Prerequisites(for linux): Elastic account(available for free)
Task 1: Set up your elastic account:
- Sign up for a free trial to use Elastic Cloud at https://cloud.elastic.co/registration
- log in to the Elastic Cloud console at https://cloud.elastic.co.
- “Start your free trial.”——> “Create Deployment” ——> “Elasticsearch” as the deployment type——> “Create Deployment.”
- Once the deployment is ready, click “continue.”
Task 2: Setting up the Agent to Collect Logs
What is an agent?
In the context of Elastic SIEM, an agent is used to collect and forward security-related events from your system to your Elastic SIEM instance.

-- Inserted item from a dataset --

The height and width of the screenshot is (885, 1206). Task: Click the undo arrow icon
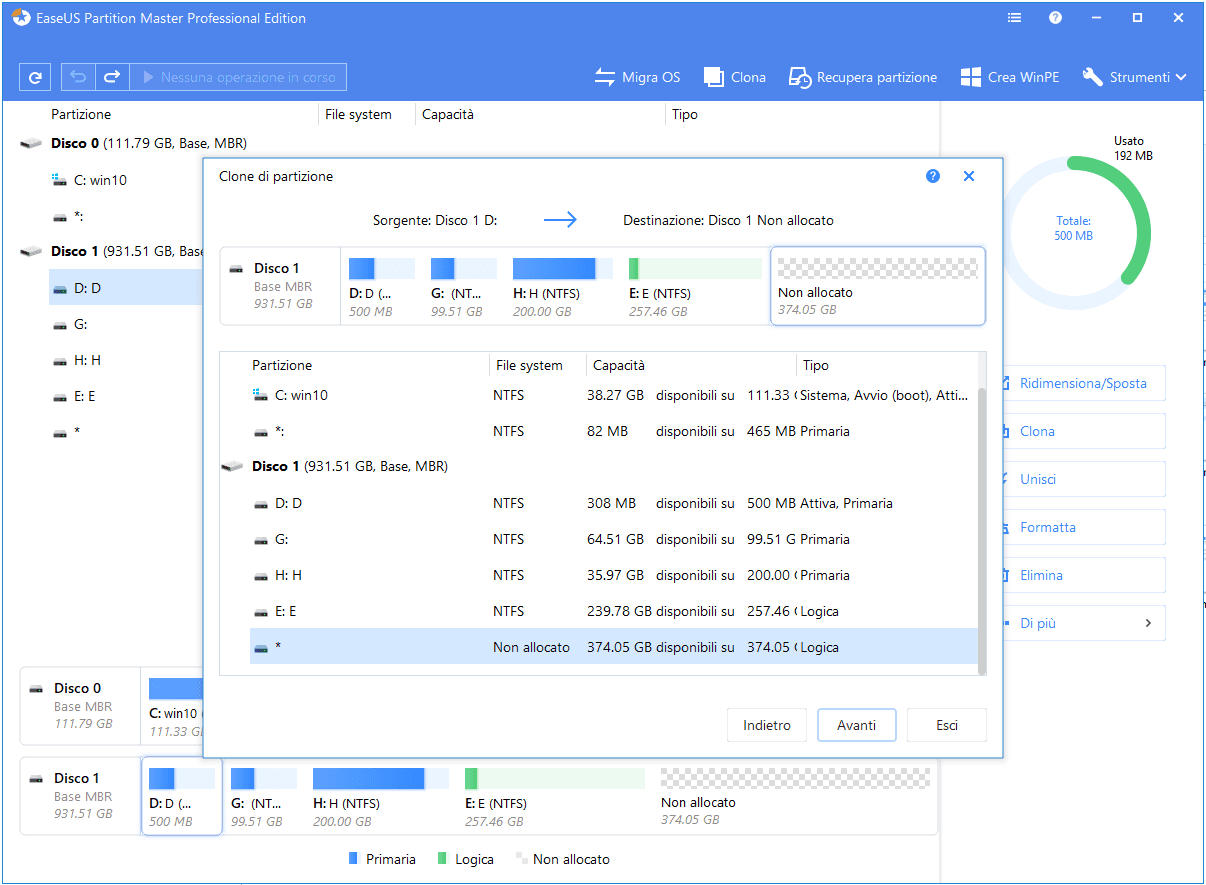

- Login to your Elastic account, click on the 3 lines icon at the top left, then select “Integrations” at the bottom.
- Select Elastic Defend from the search menu.
- Click on “Install Elastic Defend” , and finish up the installation procedure.
- Paste the given command in “Linux Tar” in your Linux Terminal.
- Once the agent is installed, It will automatically start collecting and forwarding logs to your Elastic SIEM instance,it might take a few minutes for the logs to appear in the SIEM.
Task 3: Create Security Events
Run a few basic scans in your linux terminal using Nmap that’ll create new security events and send the logs to the SIEM.
Task 4: Visualize the Events logged
Select “Dashboard” from the menu—-> New Visualization—->select the visualization types—-> In the “Metrics” section of the visualization editor on the right, select “Count” as the vertical field type and “Timestamp” for the horizontal field for your first representation.
The visualizations are all set, run more commands to see the changes and explore all other types and events and familiarize yourself with the environments.